Dean and Carol Creswell were having dinner at the Skyline when Thursday’s storm hit.

A tree blew down and knocked out power to the restaurant. The power line landed on a pickup truck.

“We drove around a little bit and tried to come home,” Carol said. That was about 5 p.m.

“There were limbs all over the highway,” Dean said.

“It looked like a tree farm,” Carol said.

When they got home, there were limbs blocking the driveway that had to be moved before they could get into their home on Highway 228.

Two trees fell across their chicken house and smashed their chain link fence.

From that point until power was restored Sunday on Highway 228, they had no heat of any kind.

“One thing about it,” Carol said. “We’re tough enough.”

She spent a whole winter in Great Falls, Mont.

“It was cold when power went out,” Carol said. She also spent time in a one-room cabin in Eastern Oregon.

When they got home, they surveyed the damage, Dean said. Now, the patio has no roof, and the roof is off the garage. A second vehicle was dented by a falling limb.

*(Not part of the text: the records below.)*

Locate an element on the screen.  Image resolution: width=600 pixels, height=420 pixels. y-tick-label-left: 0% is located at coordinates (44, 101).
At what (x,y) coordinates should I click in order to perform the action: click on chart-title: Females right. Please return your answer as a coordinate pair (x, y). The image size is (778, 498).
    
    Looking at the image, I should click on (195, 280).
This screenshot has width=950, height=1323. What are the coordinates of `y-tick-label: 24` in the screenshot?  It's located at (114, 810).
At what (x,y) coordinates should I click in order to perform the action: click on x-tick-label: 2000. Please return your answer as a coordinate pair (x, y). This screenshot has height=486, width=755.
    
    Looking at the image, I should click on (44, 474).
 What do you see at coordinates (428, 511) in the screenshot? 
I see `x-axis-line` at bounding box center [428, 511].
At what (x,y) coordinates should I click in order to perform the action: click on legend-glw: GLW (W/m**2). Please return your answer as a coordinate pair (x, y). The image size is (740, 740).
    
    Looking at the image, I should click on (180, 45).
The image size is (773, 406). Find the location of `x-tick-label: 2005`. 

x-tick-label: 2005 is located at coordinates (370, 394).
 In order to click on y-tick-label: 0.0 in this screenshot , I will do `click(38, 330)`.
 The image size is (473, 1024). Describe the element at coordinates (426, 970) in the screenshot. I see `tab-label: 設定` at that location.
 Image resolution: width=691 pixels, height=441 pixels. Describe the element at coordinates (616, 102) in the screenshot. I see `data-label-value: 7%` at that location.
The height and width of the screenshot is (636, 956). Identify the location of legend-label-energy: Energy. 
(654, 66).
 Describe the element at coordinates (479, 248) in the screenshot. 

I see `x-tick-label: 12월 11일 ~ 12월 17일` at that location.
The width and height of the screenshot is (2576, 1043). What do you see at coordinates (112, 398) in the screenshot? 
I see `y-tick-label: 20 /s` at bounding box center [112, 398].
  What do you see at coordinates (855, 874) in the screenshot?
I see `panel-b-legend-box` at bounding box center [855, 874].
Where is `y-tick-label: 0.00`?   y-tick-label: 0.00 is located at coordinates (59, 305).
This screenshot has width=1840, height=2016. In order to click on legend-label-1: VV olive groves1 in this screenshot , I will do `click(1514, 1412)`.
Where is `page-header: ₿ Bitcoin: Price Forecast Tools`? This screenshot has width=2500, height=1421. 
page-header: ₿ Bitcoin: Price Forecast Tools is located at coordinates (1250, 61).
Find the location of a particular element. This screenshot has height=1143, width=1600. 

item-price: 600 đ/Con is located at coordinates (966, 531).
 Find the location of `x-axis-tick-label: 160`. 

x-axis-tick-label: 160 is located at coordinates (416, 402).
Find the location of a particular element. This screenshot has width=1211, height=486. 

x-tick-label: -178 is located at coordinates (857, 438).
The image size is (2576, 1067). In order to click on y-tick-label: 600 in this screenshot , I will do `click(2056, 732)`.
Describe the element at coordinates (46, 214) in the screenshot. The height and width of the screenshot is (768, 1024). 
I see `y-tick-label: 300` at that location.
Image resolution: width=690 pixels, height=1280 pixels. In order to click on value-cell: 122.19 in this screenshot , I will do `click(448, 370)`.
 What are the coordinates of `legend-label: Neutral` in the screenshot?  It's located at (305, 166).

That night, they called the claims office with Farmer’s Insurance and are now waiting for an adjuster to appraise the damage, Dean said. The deductible is what’s going to hurt.

After that, “we just sat here and froze,” Dean said. They went to bed about 9 p.m. instead of the usual 10 p.m.

The next morning, “we didn’t want to get out of bed,” Dean said. That morning, they got a chance to look at the damage in better light, then “we drove around to see the damage” in the area.

“I couldn’t believe it,” Dean said. He was “shocked. I couldn’t believe the homes that were smashed.”

“I can’t believe how lucky we were,” Carol said. She described the misfortunes visible throughout Sweet Home, Corky’s Holiday House, homes in South Fork Trailer Park and others.

At her home, Carol said, a fir tree has three large trunks. Two of them point right at her house, but they didn’t fall.

“We have felt really fortunate with all that,” Carol said.

After driving around Sweet Home, Dean and Carol drove to Lebanon to talk to their Realtor, who is selling their home then grab a hot meal at KFC.

They returned to Sweet Home and visited Dean’s sister.

They didn’t eat at home at all. Sunday, Dean’s sister had planned chili for them.

Still, they toughed out the power outage in their home.

“A lot of people have offered us a place to stay,” Dean said.

“We’re just idiot enough to enjoy this rather than complain about it,” Carol said. Saturday night, they planned to sit up until bed time, then just go to bed.